Sometimes what is right is the opposite of what is right in my fleshy spirit. According to the world, somethings that are right, are wrong in God’s eyes. Lately there has been a huge struggle or wrestling match between God and I. Do you ever experience this? It wasn’t a sin, and it was something that was given to me. Fair and Square, right? Somehow, the circumstances behind it all were wrong, not on my part…but still wrong.
Walking with HIM its my desire to show HIM to those around me, and first with my living testimony. God does not think like us and HE always has a plan that meets more than one objective. I am a slow learner sometimes.
Through the course of the morning, I stated my case to HIM (as if HE didn’t know), and defended myself. HE was persistent…”give it back, turn it down, its not right”. I stated my claim again..and this time used outreach and my family, christmas, and yes I even went as far to bring up economy…still “give it back, turn it down, its not right”. As I planned to do what was right, I pouted, I stomped my feet, threw an all out hissy fit, and told HIM…”I am going to do what is RIGHT, but I am not going to like it…” Again..”do what is right…haven’t I always taken care of you?” So I did it…all said and done…still feeling bad for myself. A few short hours later, I was approached by three different people, who knew what I did, without explanation, except for “its not right”. They each wanted to know “what in the world were you thinking?” , “this is not going to right the wrong”, “it was yours , they gave it to you”…and I had to tell them about my faith, and how HIS love is better than life to me. I had to tell them, that HE said it isn’t right, and I want to be right with HIM. Then the last person who spoke to me at the end of my day, “I have been praying all day…I have been so angry about this, and you did nothing wrong, but I was so jealous, forgive me…”
Now looking back on this day,..I know HE had an awesome plan, and it started with me doing what was right in HIS eyes, and me not knowing who was watching. Me tonight…Broken, not capable to wrap my head around this day, or that HE would use me. Although no one saw my inner anger, I am repentant that I did not do the “right” thing with a happy heart. It didn’t stop HIM though..HE just was requiring my obedience. We do not know what is at stake.
Wonder what HE is asking you to do? and wonder what HIS plan is for you if you will just say “okay”.

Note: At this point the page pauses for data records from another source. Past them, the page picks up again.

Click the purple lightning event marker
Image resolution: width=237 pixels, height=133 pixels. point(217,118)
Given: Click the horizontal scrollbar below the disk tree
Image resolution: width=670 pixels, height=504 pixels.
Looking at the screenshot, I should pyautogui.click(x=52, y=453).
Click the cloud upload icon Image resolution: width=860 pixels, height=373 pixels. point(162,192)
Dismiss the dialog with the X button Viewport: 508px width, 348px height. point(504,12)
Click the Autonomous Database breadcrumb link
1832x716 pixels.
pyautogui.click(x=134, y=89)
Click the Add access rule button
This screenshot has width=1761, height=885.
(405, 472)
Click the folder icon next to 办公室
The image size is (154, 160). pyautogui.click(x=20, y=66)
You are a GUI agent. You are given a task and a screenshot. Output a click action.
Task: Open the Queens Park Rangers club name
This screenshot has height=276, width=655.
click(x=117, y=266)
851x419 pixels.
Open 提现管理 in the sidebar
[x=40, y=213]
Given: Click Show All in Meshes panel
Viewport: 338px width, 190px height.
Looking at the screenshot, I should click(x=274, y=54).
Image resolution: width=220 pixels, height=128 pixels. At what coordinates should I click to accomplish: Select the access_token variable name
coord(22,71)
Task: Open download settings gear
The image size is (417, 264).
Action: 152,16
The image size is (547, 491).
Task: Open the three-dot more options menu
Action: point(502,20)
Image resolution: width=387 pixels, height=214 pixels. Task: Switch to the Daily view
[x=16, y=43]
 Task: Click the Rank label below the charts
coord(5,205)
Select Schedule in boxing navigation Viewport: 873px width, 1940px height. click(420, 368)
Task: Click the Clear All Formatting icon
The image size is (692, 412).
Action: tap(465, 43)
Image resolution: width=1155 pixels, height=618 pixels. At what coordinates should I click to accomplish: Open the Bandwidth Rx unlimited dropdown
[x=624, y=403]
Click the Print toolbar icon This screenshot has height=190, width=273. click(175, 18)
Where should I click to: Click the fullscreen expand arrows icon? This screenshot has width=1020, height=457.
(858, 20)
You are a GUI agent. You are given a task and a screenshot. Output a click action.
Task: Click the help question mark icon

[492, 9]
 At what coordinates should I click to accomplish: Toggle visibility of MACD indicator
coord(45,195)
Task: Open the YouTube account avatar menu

Jesus wasn’t comfortable on the Cross…But his father knew he would conquer death.
God has the plan… We may not like it sometimes, but it is His plan not ours.
Jer 29:11 – 13 For I know the plans I have for you,” declares the LORD, “plans to prosper you and not to harm you, plans to give you hope and a future. 12 Then you will call upon me and come and pray to me, and I will listen to you. 13 You will seek me and find me when you seek me with all your heart.
James1:2-4 Consider it pure joy, my brothers, whenever you face trials of many kinds, 3 because you know that the testing of your faith develops perseverance. 4Perseverance must finish its work so that you may be mature and complete, not lacking anything.
ck- amen..HE knows the plans..I sure don’t. not feeling much of being mature and complete, so I need that too! thanks for being you.
whatever is right … another chapter in that filter of life.
bswan…I can’t wait to read that book..and even more to teach it to my women….however you are very RIGHT another filter…thanks for visitin me…please don’t be a stranger. 😉
Wow.
How did you know this was exactly what I needed to hear today? Hmmm???
His love is amazing, steady and unchanging…and knowing He is good, we can be obedient.
Love you, Darla. Have a blessed day!
i think you are the most willing person i know, physically know, that will totally and completely step aside. i know you had “inner” issues in all of this – but your still did. lightyears beyond me friend. and a great testimony!
can i say i am PROUD to call you my friend?!
Michelle- thank you for your kind words…you do have a way with words. love you
Tam- you do know me, physically..and your comment means lots to me. What a joy to wake up and read this..not only can you say it…But I am PROUD to call you my friend! Love you!